Friday, December 12, 2014

Catastrophizing My Future World

Do you ever ponder about future events and get yourself all worked up over the things that could go wrong… perhaps even catastrophize all of those possible imaginary scenarios? You too?! Ah man, I am so glad I am not the only one. I mean, I am so sorry you have to deal with an over active imagination that runs wild, but I do find comfort in knowing I am not the only catastrophist in the world. Welcome…

I can totally surrender the past; as well as, the here and now. Where I get tripped up is that all too broad and unpredictable future. The anticipation of future events… whoosh… that’s my kryptonite.  By the Grace of God… I have overcome anxiety in my life, but every once in a while, that nagging anxiety likes to rear its all too familiar face. And… every once in a while, I say hello and embrace my old companion. In doing so, I allow myself to indulge in the lies of anxiety which inevitably leads to me catastrophizing my future world.
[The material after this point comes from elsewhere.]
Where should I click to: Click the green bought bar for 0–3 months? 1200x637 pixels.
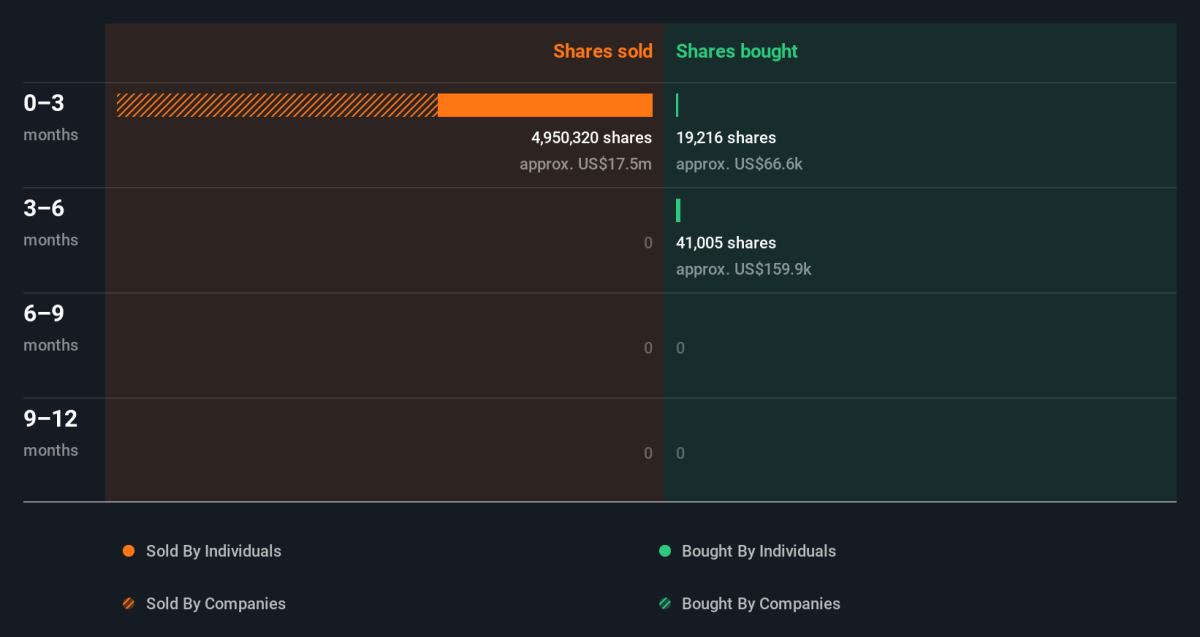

In order to stop this old companion in his tracks, I’ve had to become familiar with the sounds of anxiety coming. Sometimes it sounds like a tip toeing toddler. Other times it sounds like a roaring train. But it ALWAYS sounds lonely… so very lonely.

You see, when anxiety arrives to catastrophize my future plans it is because I imagine myself all alone taking on my future world. Little ol’ me verses the great big world of my future. I forget Whose hand I hold. I forget Who has gone before me to prepare the way. I forget to include God in the midst of my future plans.

So, when I hear anxiety coming my way, whether he tip toes or roars, I stop him by mediating on the vision of God being in that future place already… He meets me there in the future and says “I’ve got this, girl! We’ve got this together!”.

I’d love to be able to declare that I am a recovering catastrophist, but the truth is that I might always fight this fight. But I fight it with God by my side… here and now and in the wonderfully unpredictable future.

Jeremiah 29:11 “For I know the plans I have for you," declares the LORD, "plans to prosper you and not to harm you, plans to give you hope and a future.